An innovative scheme will supercharge efforts towards Aotearoa New Zealand becoming Predator Free by 2050 and provide training for up to 51 apprentices, Minister of Conservation Kiritapu Allan says.
Supported by $4.5 million of Jobs for Nature funding, the scheme is designed and delivered by the Predator Free New Zealand Trust. It will increase the number of experienced predator control specialists by funding apprenticeships across the country through partnerships with specialist pest control companies, eco-sanctuaries, and large landscape scale projects. Support staff will also be employed to coordinate the programme.
“The Predator Free apprentice scheme is a fantastic example of how the programme can help to protect nature, create nature-based jobs, and deliver a lasting conservation legacy in communities,” Kiritapu Allan said.
It is expected apprentices will come from a range of backgrounds and experiences, and jobs will be targeted at those who are looking for work and wishing to re-train in predator control and conservation.
They will be placed with experienced practitioners to undergo a two-year training programme with the aim of establishing a career in animal pest management.
During their apprenticeship they will complete the NZQA Certificate in Pest Operations (Level 3), various other industry qualifications, and learn directly from experienced pest control specialists. They will also provide local on-the-ground support to conservation community groups, landowners, and other projects.

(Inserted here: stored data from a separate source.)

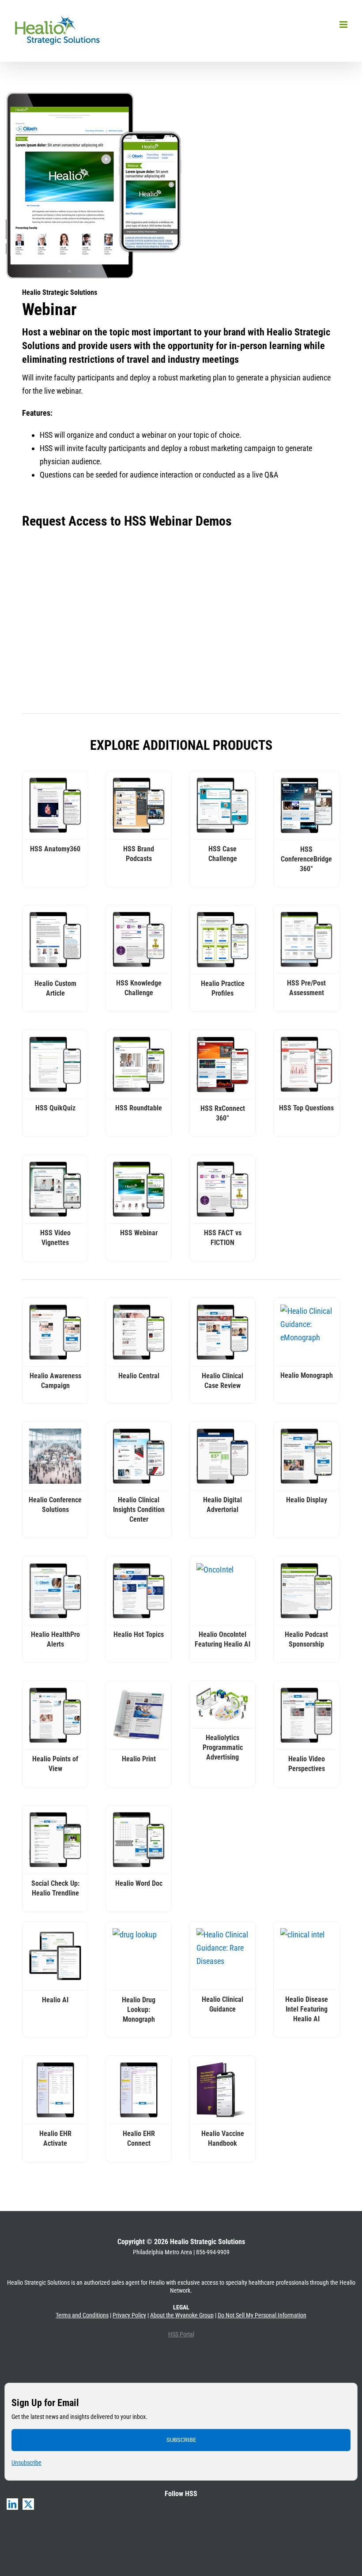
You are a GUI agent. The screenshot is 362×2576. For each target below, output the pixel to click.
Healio (157, 2282)
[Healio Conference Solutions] (55, 1456)
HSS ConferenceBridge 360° (306, 859)
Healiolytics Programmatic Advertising (223, 1747)
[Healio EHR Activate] (55, 2090)
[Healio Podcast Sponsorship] (306, 1591)
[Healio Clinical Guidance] (222, 1956)
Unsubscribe (26, 2462)
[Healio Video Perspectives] (306, 1715)
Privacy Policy (129, 2315)
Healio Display (306, 1500)
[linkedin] (12, 2504)
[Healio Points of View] (55, 1715)
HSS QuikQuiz (55, 1108)
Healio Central (138, 1376)
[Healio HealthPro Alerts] (55, 1591)
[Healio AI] (55, 1956)
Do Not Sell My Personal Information (262, 2315)
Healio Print (139, 1759)
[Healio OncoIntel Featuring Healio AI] (222, 1591)
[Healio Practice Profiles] (222, 939)
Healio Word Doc (138, 1883)
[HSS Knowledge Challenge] (138, 939)
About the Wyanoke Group (182, 2315)
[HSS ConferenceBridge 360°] (306, 805)
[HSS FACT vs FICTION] (222, 1189)
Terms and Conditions (82, 2315)
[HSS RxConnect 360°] (222, 1064)
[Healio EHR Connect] (138, 2090)
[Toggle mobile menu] (344, 24)
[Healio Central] (138, 1332)
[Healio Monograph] (306, 1332)
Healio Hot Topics (138, 1634)
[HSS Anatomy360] (55, 805)
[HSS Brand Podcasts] (138, 805)
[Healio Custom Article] (55, 939)
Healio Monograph (306, 1375)
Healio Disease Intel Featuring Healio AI (306, 2009)
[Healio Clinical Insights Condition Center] (138, 1456)
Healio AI (55, 2000)
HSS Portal (181, 2334)
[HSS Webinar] (138, 1189)
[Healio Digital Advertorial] (222, 1456)
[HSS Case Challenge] (222, 805)
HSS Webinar (139, 1233)
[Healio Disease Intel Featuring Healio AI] (306, 1956)
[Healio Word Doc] (138, 1839)
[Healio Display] (306, 1456)
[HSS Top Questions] (306, 1064)
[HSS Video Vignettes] (55, 1189)
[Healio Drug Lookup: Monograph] (138, 1956)
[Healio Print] (138, 1715)
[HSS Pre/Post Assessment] (306, 939)
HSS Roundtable (138, 1108)
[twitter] (28, 2504)
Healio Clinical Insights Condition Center (139, 1509)
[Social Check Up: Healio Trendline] (55, 1839)
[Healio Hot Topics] (138, 1591)
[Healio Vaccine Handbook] (222, 2090)
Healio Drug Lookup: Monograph (138, 2009)
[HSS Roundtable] (138, 1064)
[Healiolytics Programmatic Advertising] (222, 1704)
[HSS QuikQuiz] (55, 1064)
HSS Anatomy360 (55, 849)
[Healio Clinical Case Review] (222, 1332)
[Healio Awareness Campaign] (55, 1332)
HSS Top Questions (306, 1108)
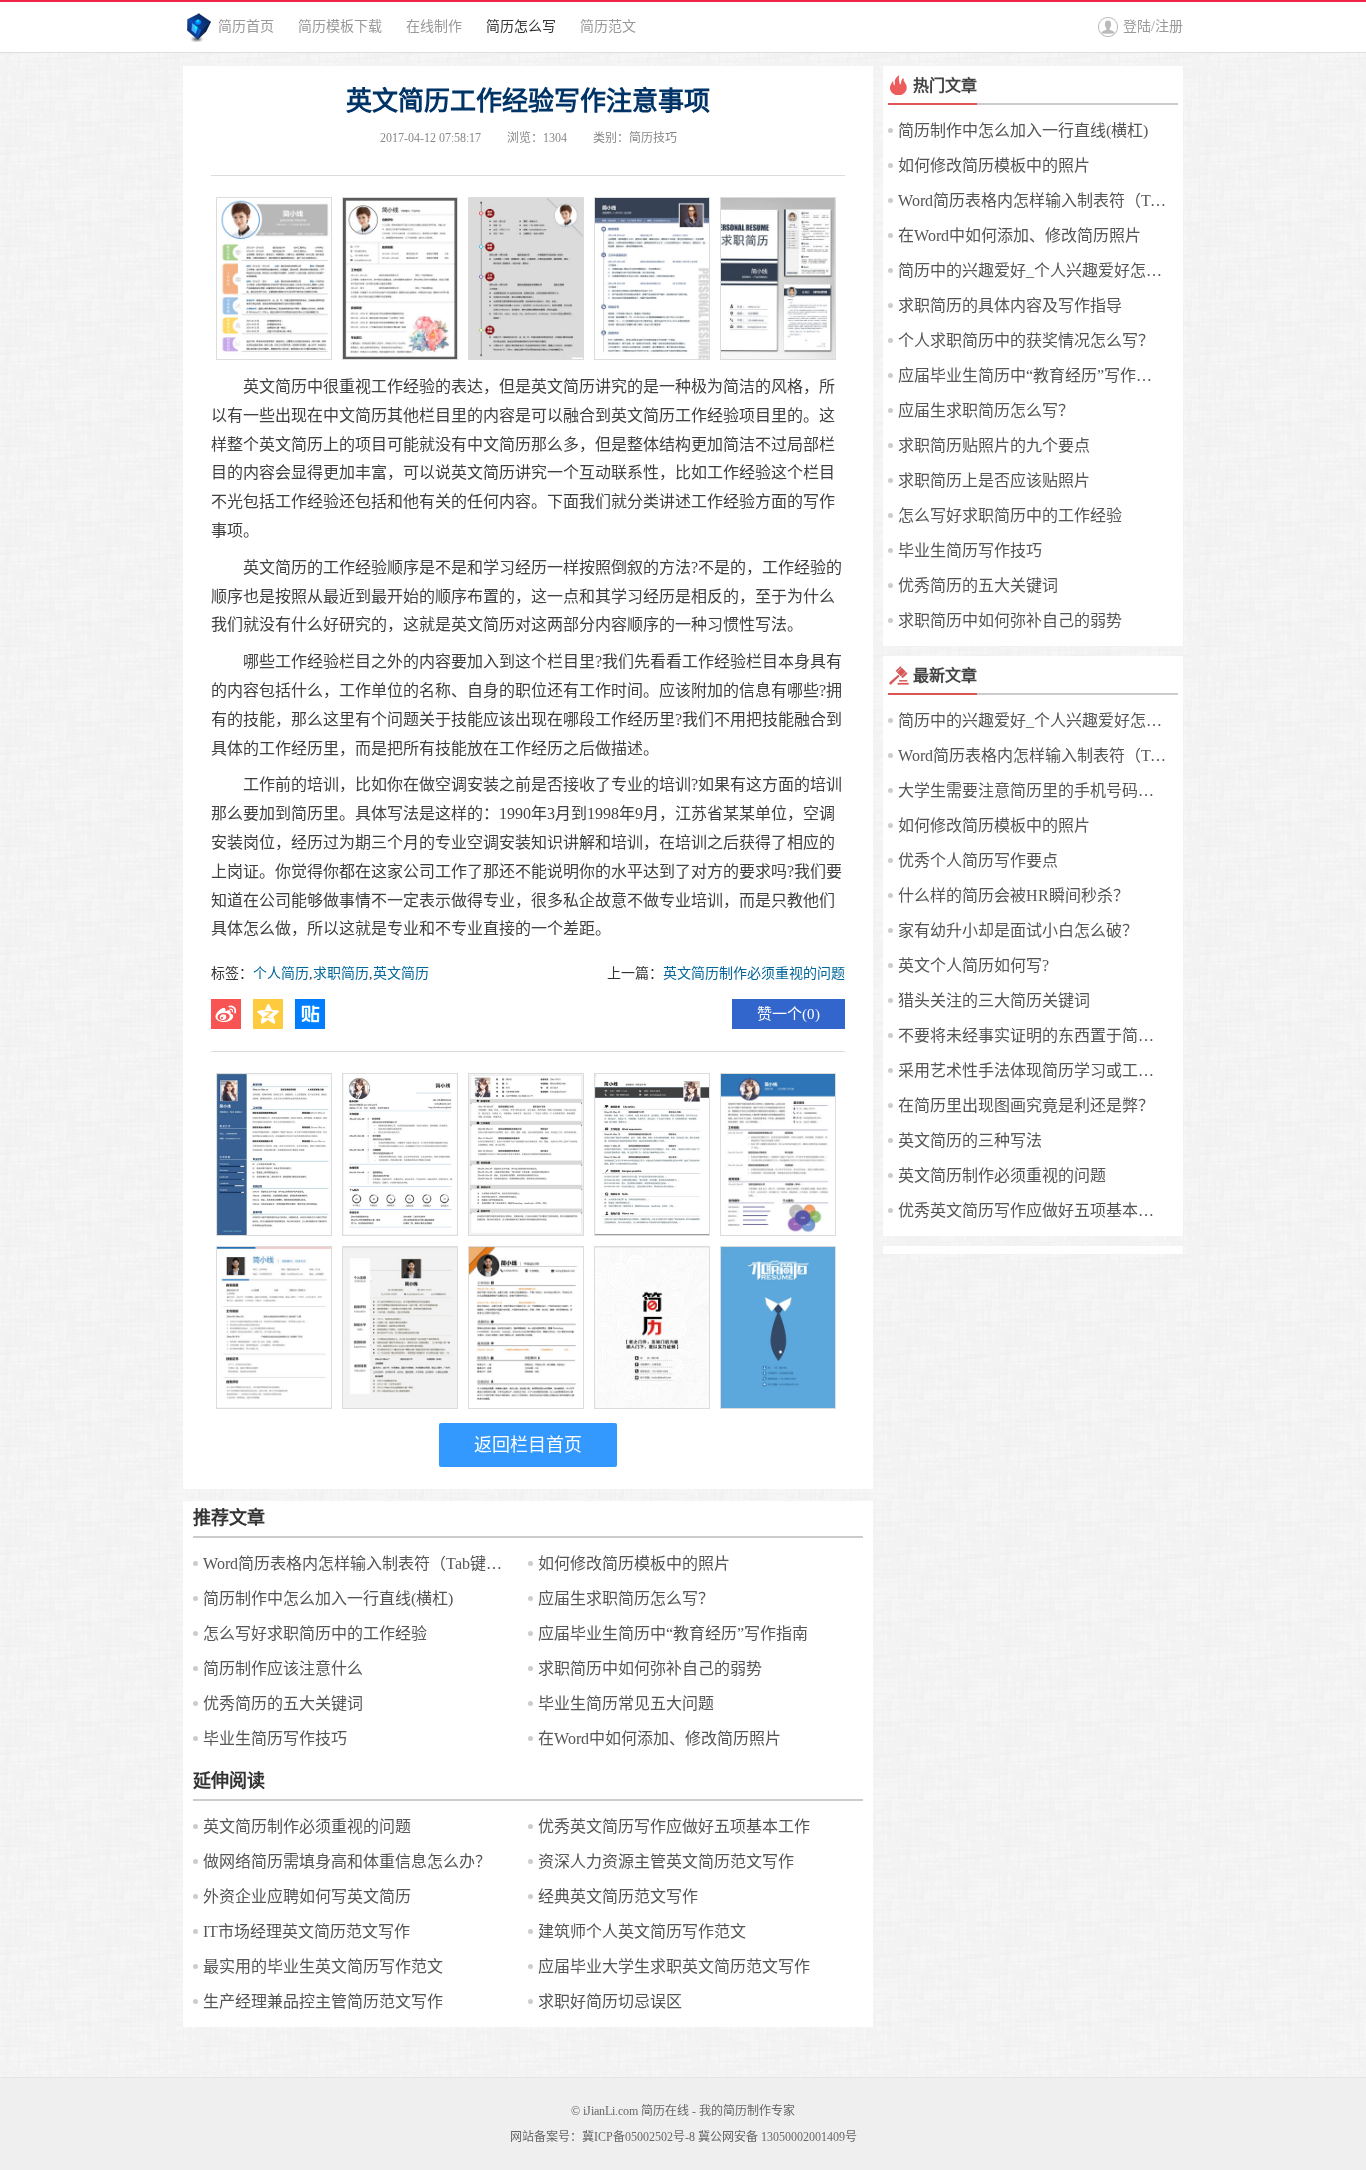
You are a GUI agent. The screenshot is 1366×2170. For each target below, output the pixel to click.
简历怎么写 (521, 26)
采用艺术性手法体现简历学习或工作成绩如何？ (1033, 1070)
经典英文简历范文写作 (618, 1896)
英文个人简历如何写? (973, 965)
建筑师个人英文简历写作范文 (642, 1931)
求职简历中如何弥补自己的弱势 (650, 1668)
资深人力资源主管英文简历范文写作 (666, 1861)
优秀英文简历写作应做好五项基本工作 (674, 1826)
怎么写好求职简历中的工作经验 (315, 1633)
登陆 (1137, 26)
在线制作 (434, 26)
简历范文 (608, 26)
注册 (1169, 26)
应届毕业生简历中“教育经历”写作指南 (673, 1633)
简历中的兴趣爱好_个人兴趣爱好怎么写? (1033, 270)
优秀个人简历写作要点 (978, 860)
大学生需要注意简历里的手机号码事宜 (1033, 790)
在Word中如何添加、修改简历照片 (659, 1738)
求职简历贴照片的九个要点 (994, 445)
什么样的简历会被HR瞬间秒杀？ (1013, 895)
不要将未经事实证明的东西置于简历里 (1033, 1035)
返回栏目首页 (528, 1445)
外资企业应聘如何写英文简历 (307, 1896)
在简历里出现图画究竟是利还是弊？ (1026, 1105)
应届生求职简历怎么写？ (626, 1598)
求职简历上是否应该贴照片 (994, 480)
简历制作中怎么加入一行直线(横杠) (328, 1598)
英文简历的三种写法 (970, 1140)
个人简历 (281, 973)
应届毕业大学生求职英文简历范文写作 (674, 1966)
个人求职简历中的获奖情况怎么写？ (1026, 340)
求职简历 (341, 973)
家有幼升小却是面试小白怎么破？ (1018, 930)
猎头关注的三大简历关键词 (994, 1000)
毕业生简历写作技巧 (275, 1738)
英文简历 (401, 973)
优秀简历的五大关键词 (283, 1703)
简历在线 (665, 2111)
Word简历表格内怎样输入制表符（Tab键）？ (359, 1563)
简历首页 (246, 26)
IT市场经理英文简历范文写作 (306, 1931)
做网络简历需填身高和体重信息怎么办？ (347, 1861)
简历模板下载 (340, 26)
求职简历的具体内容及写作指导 (1010, 305)
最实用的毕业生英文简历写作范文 (323, 1966)
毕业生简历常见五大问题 (626, 1703)
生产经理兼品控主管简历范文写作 (323, 2001)
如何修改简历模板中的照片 (634, 1563)
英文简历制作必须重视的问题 (754, 973)
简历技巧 (653, 138)
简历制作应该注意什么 (283, 1668)
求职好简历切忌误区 (610, 2001)
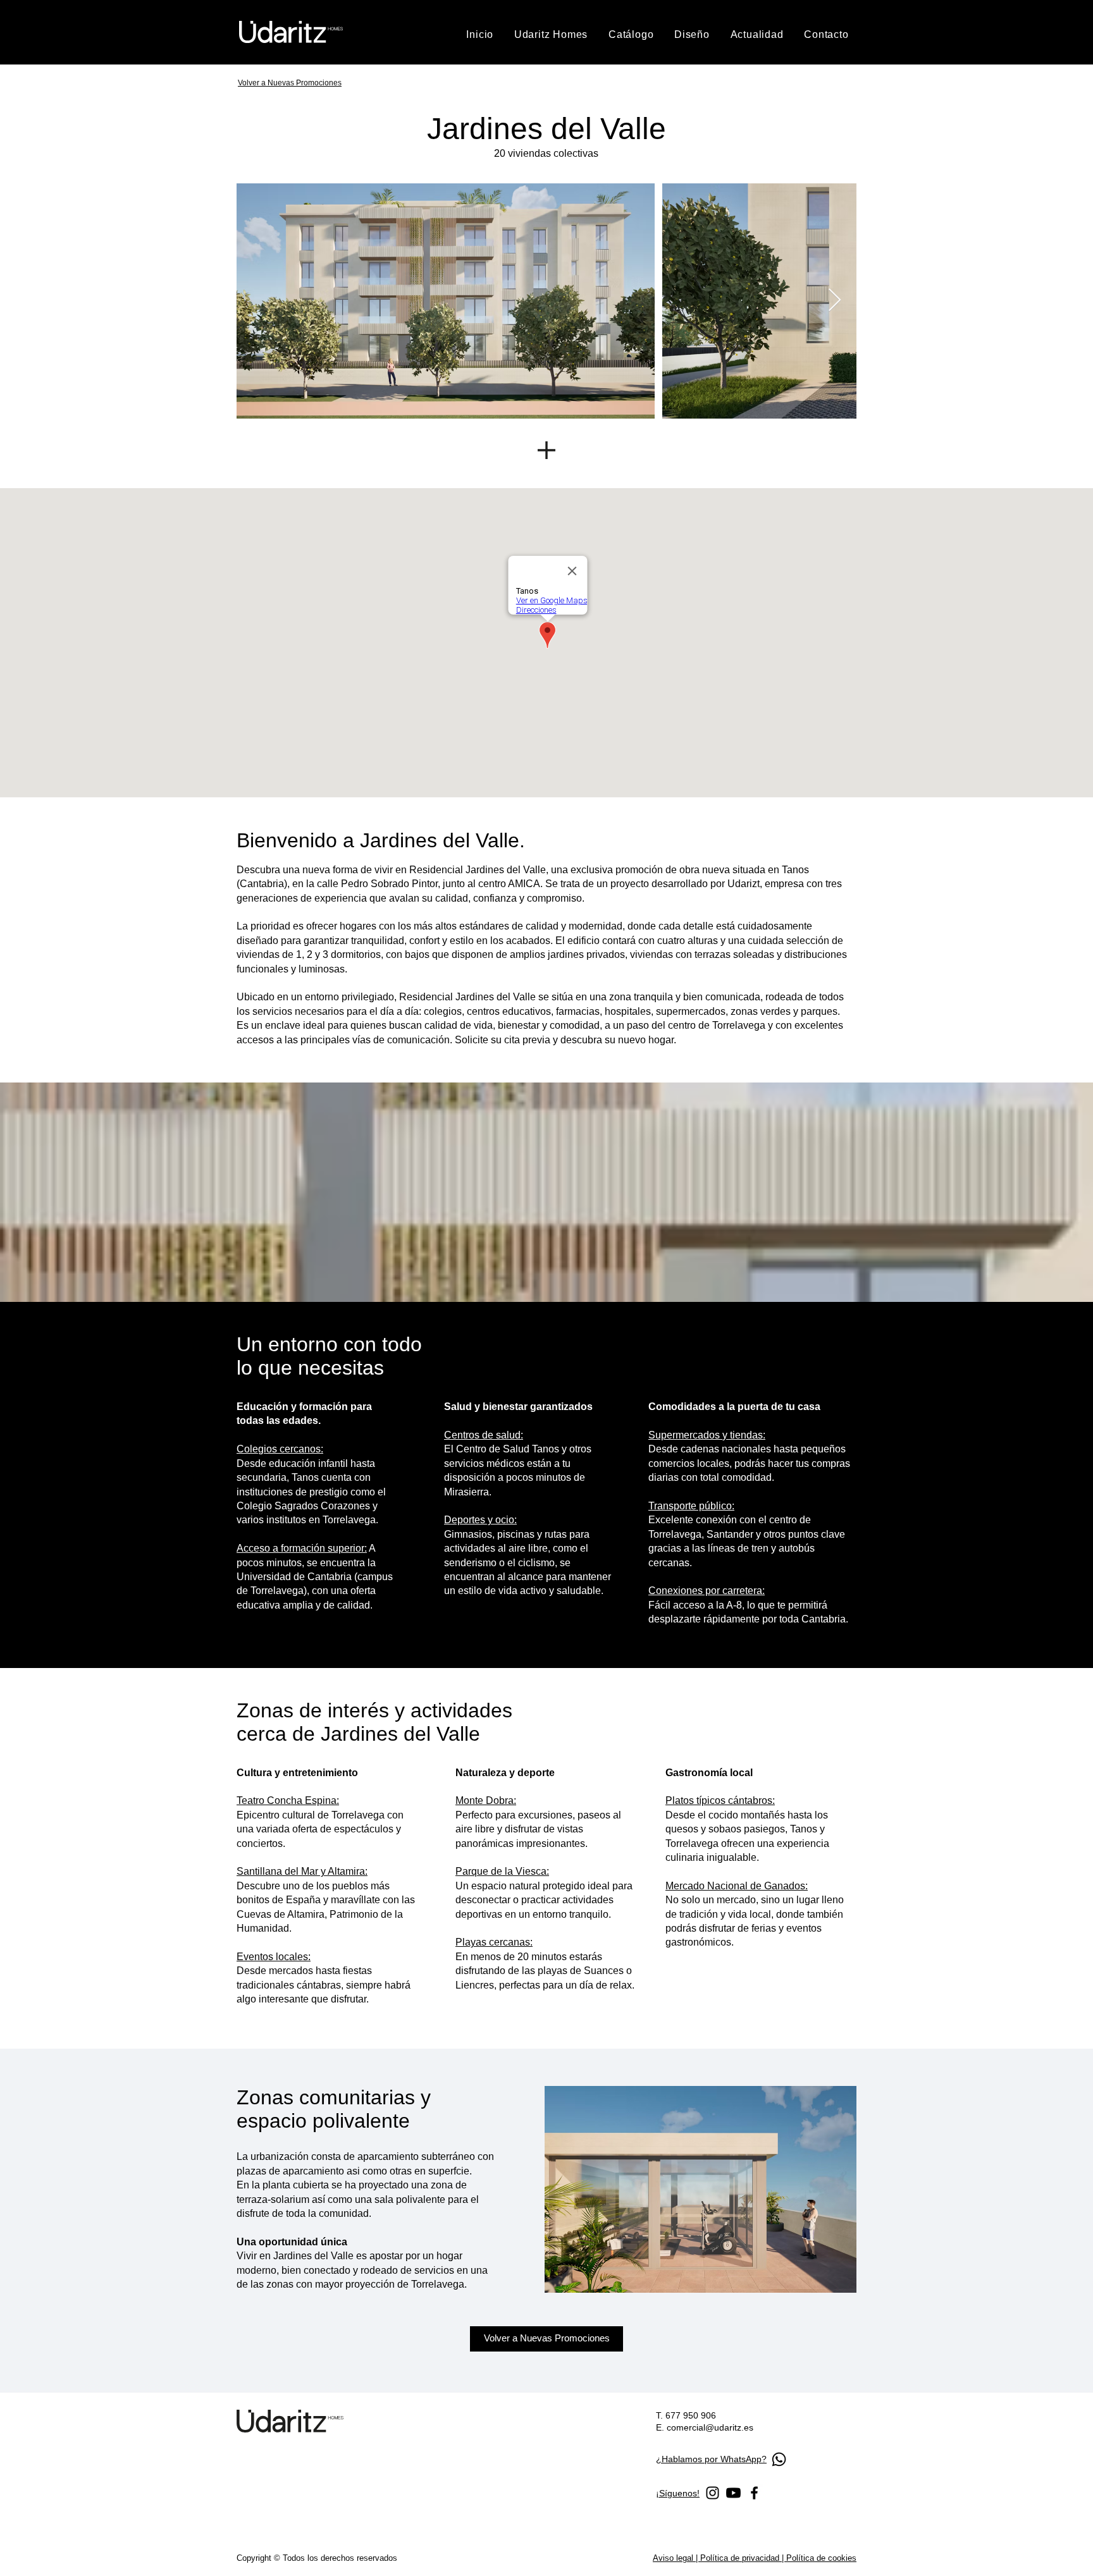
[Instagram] (712, 2492)
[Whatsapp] (778, 2459)
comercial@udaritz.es (710, 2427)
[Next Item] (834, 300)
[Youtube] (733, 2492)
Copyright (255, 2558)
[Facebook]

Predator Free New Zealand Trust’s General Manager Jessi Morgan said that New Zealand has the highest rate of threatened species in the world.
“We formed the Predator Free NZ Trust too encourage, support and connect New Zealanders in their efforts to control and remove introduced predators (including rats, possums, mustelids and feral cats) from Aotearoa so our native species can thrive.”
In addition to apprentices, up to four support roles will be created to oversee the programme delivery.
“This is a really exciting initiative,” Kiritapu Allan said. “It is about helping local economic growth and providing much-needed career opportunities in our post-Covid world.”
“By increasing the number of predator control specialists in the field we can supercharge the important work already being undertaken by other agencies, community groups, and individuals.”
Apprenticeships will be advertised locally by the host organisations. Some candidates will also be identified through local networks in affected communities. Jobs in the support team will be advertised through the Predator Free New Zealand Trust.